There are caveats. TELUS's benchmark is important, but it is not the final map of AI safety. The public report page and release do not expose every prompt, sampling setting, full model ranking, scoring rubric, or guardrail configuration. The banking-assistant scenario is valuable, but healthcare triage, legal drafting, HR support, security agents, code agents, and research tools will have different risk distributions.

The practical lesson is structural. Reasoning architecture and answer process can influence safety outcomes. Small models need tighter authority boundaries when used for cost routing. Open versus proprietary is less important than deployed configuration, evaluation responsibility, and continuous testing. Fine-tuning and prompt changes should be treated as security-relevant changes. Refusal should be evaluated by the help it still provides, not only by whether the answer contains a refusal sentence.

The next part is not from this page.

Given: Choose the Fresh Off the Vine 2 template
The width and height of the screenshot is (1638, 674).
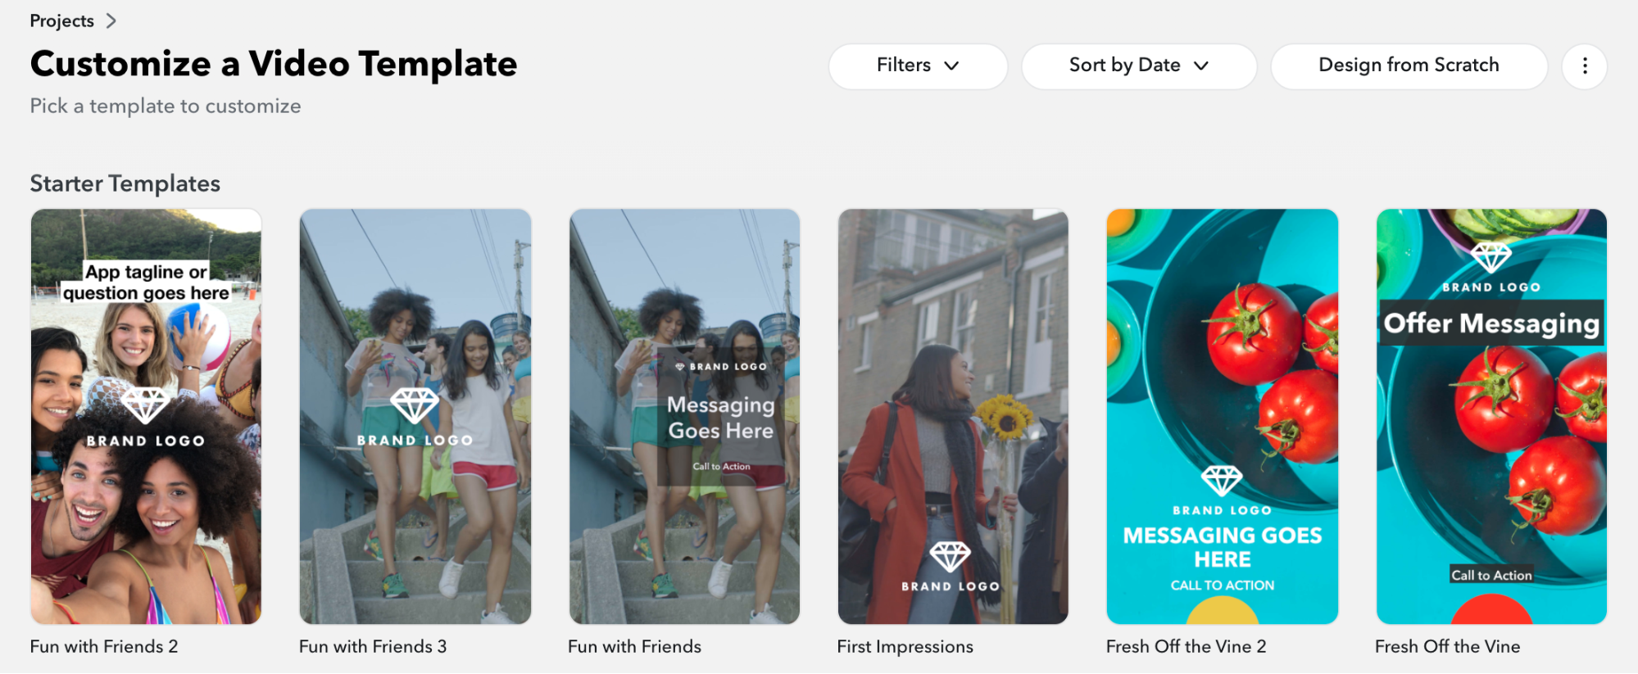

For builders, the operational questions are now concrete. Which model handles which request class? Which requests can safely go to a small model? Which tool calls require human approval? How is safety regression measured after fine-tuning? How does the team detect provider-side model updates? Does the audit log show what the model refused, what it revealed anyway, and which tools it touched?

The benchmark is less a final ranking than a warning about the unit of responsibility. Early LLM safety looked like a provider problem: align the model, publish a policy, and expose a safer API. Enterprise AI and agents move part of that responsibility to the application owner. The model is the foundation. The actual risk comes from the prompts, data, tools, permissions, users, and workflows built on top of it.

TELUS's 620,000 attacks show that model differences are real. They also show that the bigger story begins after model selection. AI applications change. Models change. Attackers change. The test suite has to change with them. The ordinary software principle still applies: if a system is important enough to deploy, it is important enough to keep testing.